[JOB 1]
From the Investment Masterclass article, transcribe the passage starting with "The advice: We" and going on through "of their portfolio.".
[JOB 2]
Translate this sentence from the Investment Masterclass article into French: "They have a sizeable portfolio worth about pounds 190,000 and they expect to sell a second house and have up to pounds 85,000 to invest."
[JOB 3]
Answer these questions using the Investment Masterclass article:
(a) What percentage of the Carmichaels' portfolio is in fixed interest?
(b) Which two stocks does Mrs. Carmichael hold an overweight position in?
(c) In which city is Whitechurch Securities located?

— Start PROVIDED PASSAGE —

The Carmichaels are at that point in their lives when they need to look ahead make sure their investment strategy and income provision are sufficiently covered. They have a sizeable portfolio worth about pounds 190,000 and they expect to sell a second house and have up to pounds 85,000 to invest. The aim of this Investment Masterclass is to assess the quality of their investments and to see if the twin objectives of capital appreciation and income can be met from the existing portfolio, and how the additional sum can be invested.

The adviser: Tim Cockerill, managing director at Whitechurch Securities, independent financial advisers in Bristol (0117 9442266)

The advice: We start by ensuring there is sufficient money held within the building society. With low interest rates and the outlook for that level to remain or drop further, the building society is not a good long- term home for money. But it is important for emergency money and foreseeable expenditure. Once a figure has been decided, say, pounds 25,000, Mr and Mrs Carmichael can look at the rest of their portfolio.

The balanced approach is most important. The Carmichaels' portfolio is made up of 53 per cent in products which give direct exposure to the stockmarket, 17 per cent in fixed interest and the remaining 30 per cent in "middle ground" investments, such as with-profit bonds.

The couple have made full use of PEPs and Mrs Carmichael has selected individual blue-chip shares as long-term investments and has done very well. These shares bear familiar names such as Halifax and Abbey National, with other companies she decided offer good value and opportunity. In all, Mrs Carmichael has holdings in about 12 shares, which offers reasonable diversification, but 20 would be better. Any investor overweight in individual shares should realise that if the company takes a turn for the worse, as in the case of M&S, the impact on the portfolio can be significant. Mrs Carmichael has two overweight stocks, IBM her previous employer, and Abbey National, and these holdings should be reduced by up to 50 per cent and new stocks selected. The portfolio also includes holdings such as Mercury European Privatisation Investment Trust and Morgan Grenfell Equity Income Investment Trust. Both are high-quality funds and should provide excellent long-term growth.

The popularity of corporate bonds has soared. They offer a high fixed income at a time when interest rates are falling and they offer diversification to an investment strategy. Their inclusion within the Carmichaels' portfolio is ideal, and they have selected well-known companies, such as M&G, Norwich Union and Perpetual, all of which have good records in this area.

— End PROVIDED PASSAGE —
— Start DATA SEGMENT —

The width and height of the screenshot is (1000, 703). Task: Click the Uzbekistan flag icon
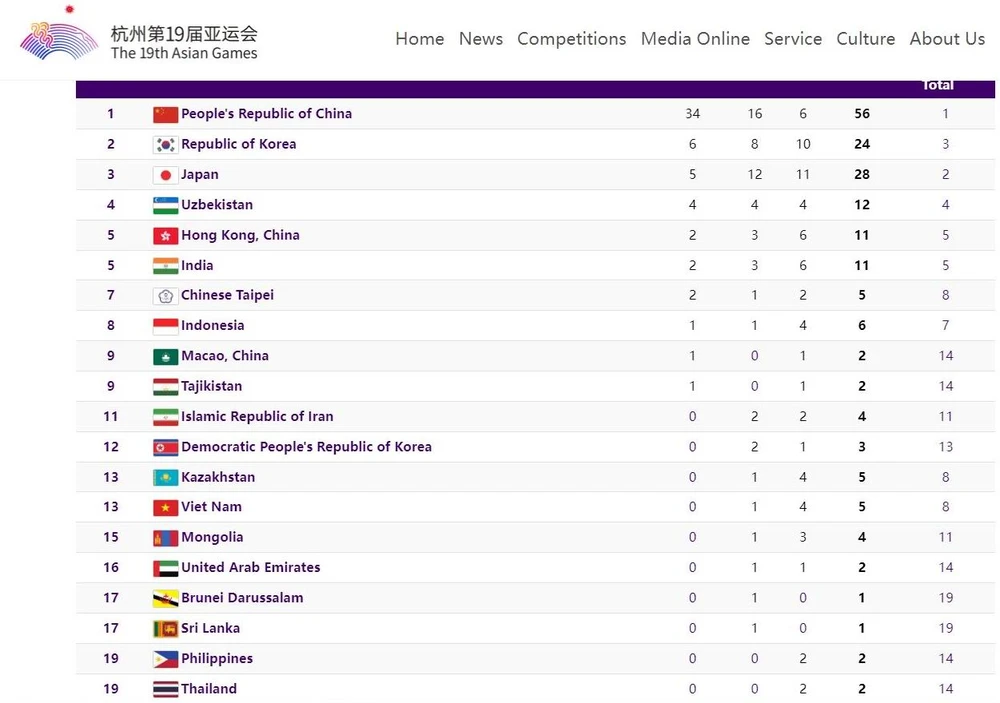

— End DATA SEGMENT —

[COMPLETE OUTPUT 1]
The advice: We start by ensuring there is sufficient money held within the building society. With low interest rates and the outlook for that level to remain or drop further, the building society is not a good long- term home for money. But it is important for emergency money and foreseeable expenditure. Once a figure has been decided, say, pounds 25,000, Mr and Mrs Carmichael can look at the rest of their portfolio.

[COMPLETE OUTPUT 2]
Ils disposent d'un portefeuille conséquent d'une valeur d'environ 190 000 livres, et ils prévoient de vendre une deuxième maison et d'avoir jusqu'à 85 000 livres à investir.

[COMPLETE OUTPUT 3]
(a) 17 per cent
(b) IBM and Abbey National
(c) Bristol